Pemilu dan pilkada 2024
telah terlaksana sesuai prosedur formal, menandakan bahwa mekanisme demokrasi
masih berjalan. Namun, di balik pesta demokrasi elektoral, tersembunyi
kenyataan pahit, demokrasi kita kian tereduksi menjadi sekadar formalitas.
Apa yang tampak sebagai
pesta rakyat, dalam banyak hal, telah dirancang di balik layar. Bahkan,
tendensi menuju praktik otoritarianisme modern bukan lagi sekadar ancaman
laten, melainkan telah menjelma dalam realitas Indonesia.
Manifestasinya begitu
kentara, semakin banyak warga sipil, termasuk pejabat negara, yang memamerkan
atribut militer. Seolah militerisme bukan lagi warisan kelam yang patut
diwaspadai, tapi identitas baru kekuasaan yang harus dirayakan. Ketika para
menteri dan kepala daerah berlomba-lomba mengenakan seragam loreng, kita
semacam dipaksa bertanya, kekuasaan seperti apa yang sedang dibentuk?

> _Data yang Diberikan_
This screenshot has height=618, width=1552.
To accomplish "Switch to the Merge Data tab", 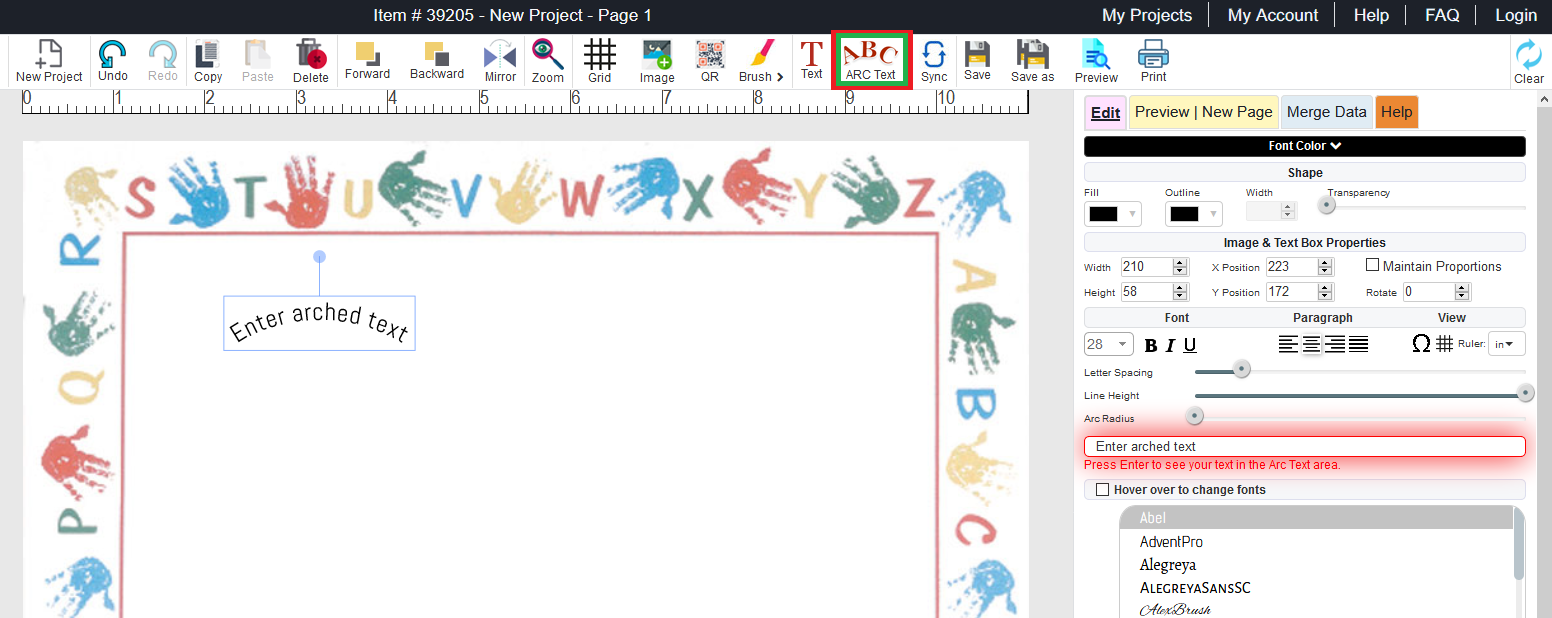I will (x=1326, y=112).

> _Tugas yang Dikerjakan_
1. Menurut kutipan tentang pemilu 2024, apa yang makin banyak dipamerkan oleh warga sipil, termasuk pejabat negara?
2. Rangkumlah kutipan tentang pemilu 2024 dalam dua kalimat.
3. Ulangi kata demi kata bagian kutipan tentang pemilu 2024 dari "Apa yang tampak" sampai "dalam realitas Indonesia.".
Data tersebut merupakan bahan tersendiri yang terpisah dari kutipan.

> _Jawaban_
1. Mereka memamerkan atribut militer.

2. Pemilu dan pilkada 2024 telah terlaksana sesuai prosedur formal, tetapi demokrasi kian tereduksi menjadi sekadar formalitas, dan kecenderungan menuju otoritarianisme modern telah menjelma dalam realitas Indonesia. Hal itu tampak dari makin banyaknya warga sipil, termasuk pejabat negara, yang memamerkan atribut militer, sehingga muncul pertanyaan tentang kekuasaan seperti apa yang sedang dibentuk.

3.
Apa yang tampak sebagai
pesta rakyat, dalam banyak hal, telah dirancang di balik layar. Bahkan,
tendensi menuju praktik otoritarianisme modern bukan lagi sekadar ancaman
laten, melainkan telah menjelma dalam realitas Indonesia.